-- Aim of the exercise --
Rewrite everything from the line containing "marker beside 滨海县?" down to the line containing "Action: point(227,323)", switching "column header" to "column heading" and leaving the rest unchanged.

-- Start of Extracted data --

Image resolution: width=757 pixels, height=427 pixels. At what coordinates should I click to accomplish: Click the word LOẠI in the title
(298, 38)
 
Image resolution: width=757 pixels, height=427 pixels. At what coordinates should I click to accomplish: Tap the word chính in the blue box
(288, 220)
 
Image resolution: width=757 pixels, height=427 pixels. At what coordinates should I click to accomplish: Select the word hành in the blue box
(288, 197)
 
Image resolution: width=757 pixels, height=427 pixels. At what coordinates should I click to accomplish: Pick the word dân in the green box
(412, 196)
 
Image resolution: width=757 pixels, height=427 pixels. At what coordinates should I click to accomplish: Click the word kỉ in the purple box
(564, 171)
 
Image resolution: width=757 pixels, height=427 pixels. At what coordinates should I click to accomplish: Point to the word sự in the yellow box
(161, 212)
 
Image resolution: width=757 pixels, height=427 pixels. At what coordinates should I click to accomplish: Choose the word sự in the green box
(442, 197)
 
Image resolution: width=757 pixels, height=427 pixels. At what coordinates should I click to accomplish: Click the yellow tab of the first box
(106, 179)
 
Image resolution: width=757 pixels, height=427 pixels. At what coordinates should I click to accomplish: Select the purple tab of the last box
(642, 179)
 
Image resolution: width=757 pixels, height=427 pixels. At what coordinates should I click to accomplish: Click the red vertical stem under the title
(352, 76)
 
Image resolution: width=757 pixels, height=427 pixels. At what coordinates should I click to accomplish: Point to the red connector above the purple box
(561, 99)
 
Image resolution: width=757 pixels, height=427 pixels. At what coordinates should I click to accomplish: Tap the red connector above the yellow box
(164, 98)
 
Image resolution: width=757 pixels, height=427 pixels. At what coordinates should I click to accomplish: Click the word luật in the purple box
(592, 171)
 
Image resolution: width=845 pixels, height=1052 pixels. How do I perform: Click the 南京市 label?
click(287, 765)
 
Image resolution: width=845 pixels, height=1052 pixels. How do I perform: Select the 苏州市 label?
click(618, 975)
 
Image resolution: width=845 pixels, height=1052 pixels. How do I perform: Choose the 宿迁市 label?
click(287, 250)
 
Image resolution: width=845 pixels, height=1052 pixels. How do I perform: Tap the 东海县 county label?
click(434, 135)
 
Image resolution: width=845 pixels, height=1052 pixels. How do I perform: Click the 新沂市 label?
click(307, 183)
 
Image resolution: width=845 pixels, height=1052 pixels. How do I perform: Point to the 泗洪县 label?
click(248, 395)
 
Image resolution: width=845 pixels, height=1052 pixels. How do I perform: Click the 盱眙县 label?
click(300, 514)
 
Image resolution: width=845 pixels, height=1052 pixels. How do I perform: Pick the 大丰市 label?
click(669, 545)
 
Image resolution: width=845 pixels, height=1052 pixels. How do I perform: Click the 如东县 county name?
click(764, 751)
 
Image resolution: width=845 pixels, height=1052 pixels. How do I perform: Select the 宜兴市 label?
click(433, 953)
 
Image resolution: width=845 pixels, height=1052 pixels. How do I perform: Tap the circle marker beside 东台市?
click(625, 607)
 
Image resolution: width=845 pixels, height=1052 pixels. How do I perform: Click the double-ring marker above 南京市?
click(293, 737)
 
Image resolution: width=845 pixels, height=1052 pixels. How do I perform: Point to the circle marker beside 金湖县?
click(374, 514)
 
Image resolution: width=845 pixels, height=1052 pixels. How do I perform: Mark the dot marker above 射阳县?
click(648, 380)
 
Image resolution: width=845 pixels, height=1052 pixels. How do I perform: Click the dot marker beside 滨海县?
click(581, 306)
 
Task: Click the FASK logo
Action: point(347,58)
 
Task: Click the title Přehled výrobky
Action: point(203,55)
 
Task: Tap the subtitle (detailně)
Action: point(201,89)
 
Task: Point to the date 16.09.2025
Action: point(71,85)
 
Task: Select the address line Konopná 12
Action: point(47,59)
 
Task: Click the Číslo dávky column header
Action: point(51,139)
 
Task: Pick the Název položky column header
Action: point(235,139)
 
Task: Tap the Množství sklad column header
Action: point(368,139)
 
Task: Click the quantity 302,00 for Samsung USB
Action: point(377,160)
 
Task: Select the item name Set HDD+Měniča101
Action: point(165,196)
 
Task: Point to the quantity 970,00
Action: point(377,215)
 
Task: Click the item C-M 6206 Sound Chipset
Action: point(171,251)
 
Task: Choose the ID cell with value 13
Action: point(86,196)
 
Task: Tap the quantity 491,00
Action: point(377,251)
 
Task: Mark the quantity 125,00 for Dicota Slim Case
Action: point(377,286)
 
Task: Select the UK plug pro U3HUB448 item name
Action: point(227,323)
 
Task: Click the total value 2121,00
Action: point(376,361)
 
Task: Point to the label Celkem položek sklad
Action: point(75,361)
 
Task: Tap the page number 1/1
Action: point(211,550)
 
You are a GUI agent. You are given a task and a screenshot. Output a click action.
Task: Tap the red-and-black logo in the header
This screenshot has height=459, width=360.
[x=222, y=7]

-- End of Extracted data --
-- Start of Extracted data --

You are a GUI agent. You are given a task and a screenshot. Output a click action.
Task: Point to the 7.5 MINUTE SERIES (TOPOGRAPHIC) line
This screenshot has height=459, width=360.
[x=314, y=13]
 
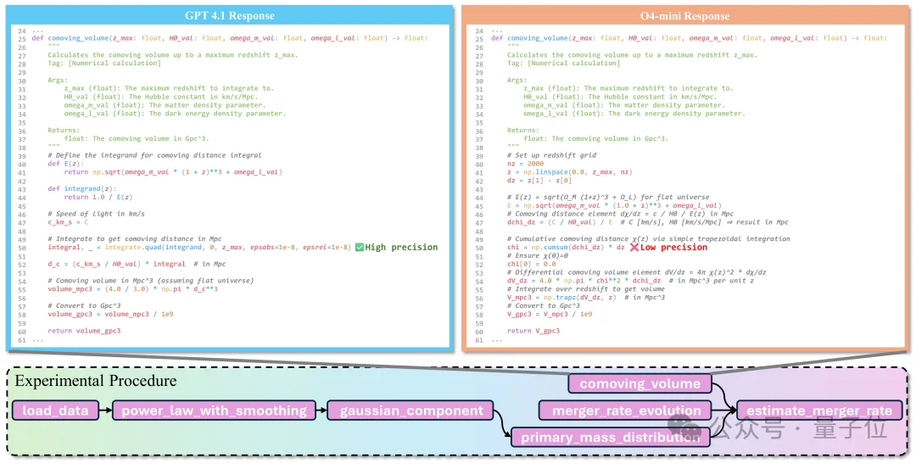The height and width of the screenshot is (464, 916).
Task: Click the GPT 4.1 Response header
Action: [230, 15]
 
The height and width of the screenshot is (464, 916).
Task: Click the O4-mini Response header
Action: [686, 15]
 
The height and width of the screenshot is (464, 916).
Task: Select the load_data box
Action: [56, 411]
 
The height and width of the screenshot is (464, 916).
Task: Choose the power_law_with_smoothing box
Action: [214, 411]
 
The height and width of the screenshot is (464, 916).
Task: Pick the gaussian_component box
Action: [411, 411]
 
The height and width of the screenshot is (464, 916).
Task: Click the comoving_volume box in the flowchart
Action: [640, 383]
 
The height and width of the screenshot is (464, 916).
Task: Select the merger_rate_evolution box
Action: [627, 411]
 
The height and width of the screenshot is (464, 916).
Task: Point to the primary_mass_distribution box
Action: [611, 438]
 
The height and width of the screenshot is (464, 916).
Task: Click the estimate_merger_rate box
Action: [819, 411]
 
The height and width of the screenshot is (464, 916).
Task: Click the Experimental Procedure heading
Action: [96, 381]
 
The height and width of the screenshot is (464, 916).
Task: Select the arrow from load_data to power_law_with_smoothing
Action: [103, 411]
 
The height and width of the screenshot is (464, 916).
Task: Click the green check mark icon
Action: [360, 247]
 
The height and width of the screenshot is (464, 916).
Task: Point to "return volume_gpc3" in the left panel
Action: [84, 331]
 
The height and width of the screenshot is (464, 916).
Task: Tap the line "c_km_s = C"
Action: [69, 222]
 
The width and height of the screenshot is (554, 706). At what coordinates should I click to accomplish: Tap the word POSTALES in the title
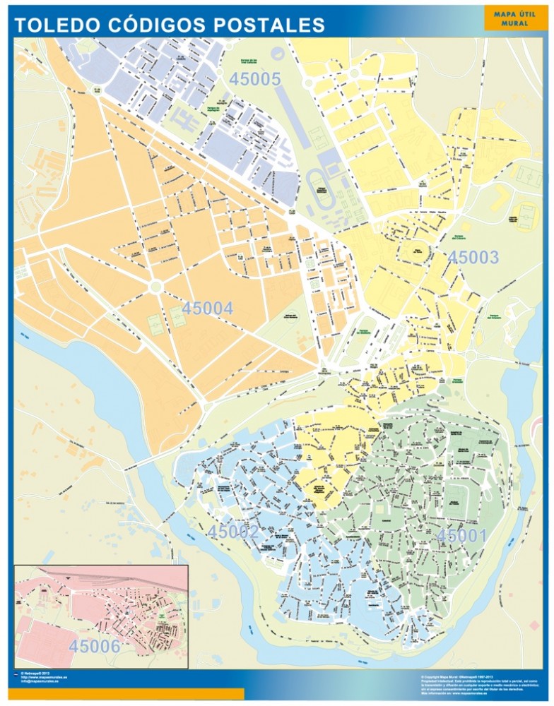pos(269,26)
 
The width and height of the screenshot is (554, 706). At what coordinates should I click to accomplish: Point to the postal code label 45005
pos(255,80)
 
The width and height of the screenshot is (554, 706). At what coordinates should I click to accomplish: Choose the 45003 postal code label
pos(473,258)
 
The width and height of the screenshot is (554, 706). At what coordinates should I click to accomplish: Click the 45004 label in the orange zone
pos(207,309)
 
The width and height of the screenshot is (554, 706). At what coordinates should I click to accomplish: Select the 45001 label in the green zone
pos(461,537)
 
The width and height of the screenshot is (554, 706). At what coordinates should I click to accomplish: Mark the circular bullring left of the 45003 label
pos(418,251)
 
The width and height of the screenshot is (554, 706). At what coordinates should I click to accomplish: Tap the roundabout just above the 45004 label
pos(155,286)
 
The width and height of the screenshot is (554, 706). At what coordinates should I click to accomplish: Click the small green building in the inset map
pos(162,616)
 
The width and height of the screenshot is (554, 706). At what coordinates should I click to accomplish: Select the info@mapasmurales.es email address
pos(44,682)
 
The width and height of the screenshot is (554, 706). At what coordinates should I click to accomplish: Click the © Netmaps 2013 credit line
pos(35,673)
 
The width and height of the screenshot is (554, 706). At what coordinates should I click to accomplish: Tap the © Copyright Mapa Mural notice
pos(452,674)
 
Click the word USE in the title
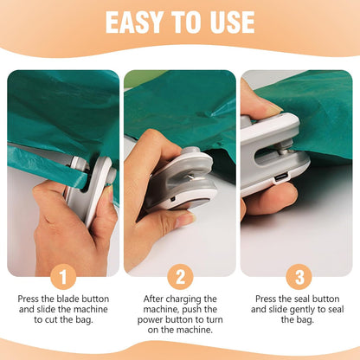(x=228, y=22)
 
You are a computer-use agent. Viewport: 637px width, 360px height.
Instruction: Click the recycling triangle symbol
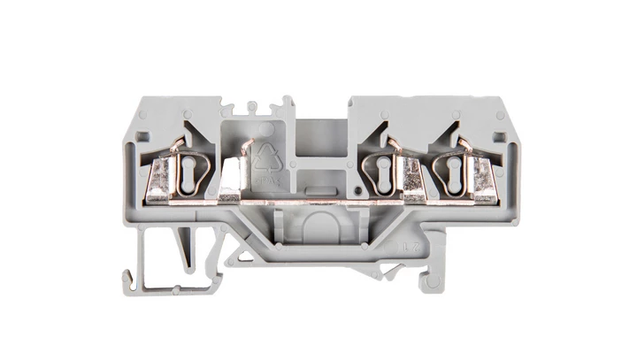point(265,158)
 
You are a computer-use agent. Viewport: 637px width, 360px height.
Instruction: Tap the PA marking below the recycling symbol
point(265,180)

-- End of Extracted data --
-- Start of Extracted data --

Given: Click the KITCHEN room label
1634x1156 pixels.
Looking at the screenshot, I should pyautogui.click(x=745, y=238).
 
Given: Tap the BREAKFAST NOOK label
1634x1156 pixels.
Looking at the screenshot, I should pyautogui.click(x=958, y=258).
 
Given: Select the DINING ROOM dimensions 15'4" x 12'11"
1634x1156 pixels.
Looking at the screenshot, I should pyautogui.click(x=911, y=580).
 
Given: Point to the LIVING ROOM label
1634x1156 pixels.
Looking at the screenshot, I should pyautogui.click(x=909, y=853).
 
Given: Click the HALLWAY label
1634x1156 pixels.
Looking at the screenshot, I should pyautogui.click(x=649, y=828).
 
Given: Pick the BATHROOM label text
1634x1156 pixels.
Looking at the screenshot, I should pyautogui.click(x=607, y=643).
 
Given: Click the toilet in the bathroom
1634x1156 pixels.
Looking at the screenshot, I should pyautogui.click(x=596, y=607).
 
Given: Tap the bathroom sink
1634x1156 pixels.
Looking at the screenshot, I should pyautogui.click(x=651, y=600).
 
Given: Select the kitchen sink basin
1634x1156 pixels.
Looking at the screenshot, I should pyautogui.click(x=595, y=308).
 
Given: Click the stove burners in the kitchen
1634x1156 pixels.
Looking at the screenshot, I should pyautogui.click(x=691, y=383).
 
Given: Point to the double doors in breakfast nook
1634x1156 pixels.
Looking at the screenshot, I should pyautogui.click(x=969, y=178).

-- End of Extracted data --

-- Problem solution --
Image resolution: width=845 pixels, height=1052 pixels. How do I perform: Click the dot marker beside 滨海县?
click(581, 306)
 
Task: Click the FASK logo
Action: point(347,58)
 
Task: Click the title Přehled výrobky
Action: point(203,55)
 
Task: Tap the subtitle (detailně)
Action: point(201,89)
 
Task: Point to the date 16.09.2025
Action: point(71,85)
 
Task: Select the address line Konopná 12
Action: point(47,59)
 
Task: Click the Číslo dávky column heading
Action: point(51,139)
 
Task: Pick the Název položky column heading
Action: point(235,139)
 
Task: Tap the Množství sklad column heading
Action: point(368,139)
 
Task: Click the quantity 302,00 for Samsung USB
Action: point(377,160)
 
Task: Select the item name Set HDD+Měniča101
Action: point(165,196)
 
Task: Point to the quantity 970,00
Action: point(377,215)
 
Task: Click the item C-M 6206 Sound Chipset
Action: point(171,251)
 
Task: Choose the ID cell with value 13
Action: point(86,196)
 
Task: Tap the quantity 491,00
Action: point(377,251)
 
Task: Mark the quantity 125,00 for Dicota Slim Case
Action: point(377,286)
 
Task: Select the UK plug pro U3HUB448 item name
Action: point(227,323)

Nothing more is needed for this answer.